Di opinione del tutto diversa Emanuele, che negli Stati Uniti ci vive da anni. «Sono un residente permanente e ho la green card, ma non la cittadinanza e quindi non ho potuto votare – spiega a MeridioNews -. Ho seguito parte dello spoglio nella sede del Partito democratico della città in cui vivo. Tutto era pronto per una grande festa, ma rapidamente si è capito che le cose non sarebbero andate come tutti si attendevano». La delusione per il verdetto delle urne è diffusa. «Ho ricevuto tanti messaggi di amici che mi hanno chiesto scusa. Questa non è l’America che ho sognato quando mi sono trasferito qui, né quella che milioni di cittadini e immigrati hanno costruito», prosegue. Poi, alla domanda su come mai le previsioni della vigilia siano state ribaltate, risponde che «in questi anni i media hanno abbracciato in maniera esplicita i cambiamenti portati avanti da Obama e si sono ritrovati a descrivere solo l’America delle grandi città. Dimenticandosi di raccontare l’altra America, quella che ieri abbiamo scoperto maggioritaria». Tra i motivi del cambio di rotta potrebbe esserci stata anche la resistenza ad adattarsi all’impronta data da Obama. «Ha segnato un cambiamento profondo nella società americana che probabilmente in molti non sono riusciti ad assimilare», ammette amaro Emanuele. Non positivo, infine, il giudizio sulla candidata democratica. «Clinton non è riuscita a coinvolgere e trasmettere una visione dell’America del futuro che potesse spingere ampie classi della società a votare per lei. Trump, invece, ha parlato alla pancia dell’elettore medio».

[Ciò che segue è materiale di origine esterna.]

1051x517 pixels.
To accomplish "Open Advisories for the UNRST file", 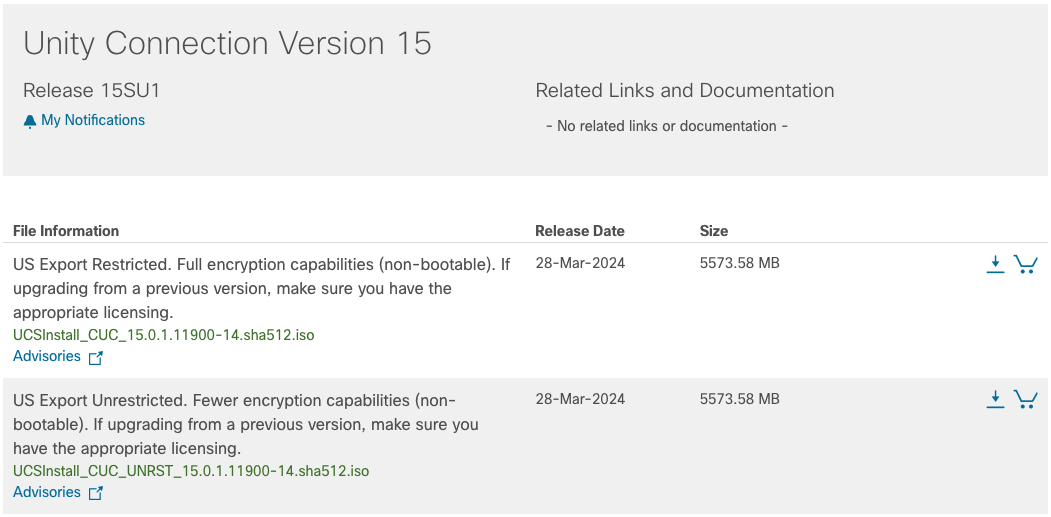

Per Giovanni, 23enne che lavora a New York in una multinazionale dei trasporti, l’arrivo alla Casa bianca di Trump è stata una cattiva notizia. «L’ho presa male. Trump mi sembra un misto tra Berlusconi e Mussolini. La comunità italiana non se lo aspettava, mentre gli americani sì – racconta -. Anche se nessuno diceva di votarlo, in molti lo hanno fatto. Ha preso voti anche da molti immigrati regolari, specialmente sudamericani, e questo perché non vogliono che gli irregolari rubino loro il lavoro. Siamo preoccupati perché adesso come presidente avremo uno showman». Molto più fiducioso, invece, Vincenzo. «Molti italiani negli Stati Uniti sono repubblicani, per questo siamo contenti – dichiara -. I media si erano coalizzati in una battaglia contro Trump, ma a incidere alla fine è stata la politica socialista di Obama. Preoccupazioni? Non vedo il motivo, il sistema americano è basato sul principio del check and balance. Significa che c’è sempre un organo dello Stato che può porre il veto sulle decisioni di un altro». Un’ultima battuta sulla possibilità che aumentino le manifestazioni di razzismo. «Non credo, anche perché ci sono stati più episodi di razzismo con un presidente di colore che negli ultimi 40 anni».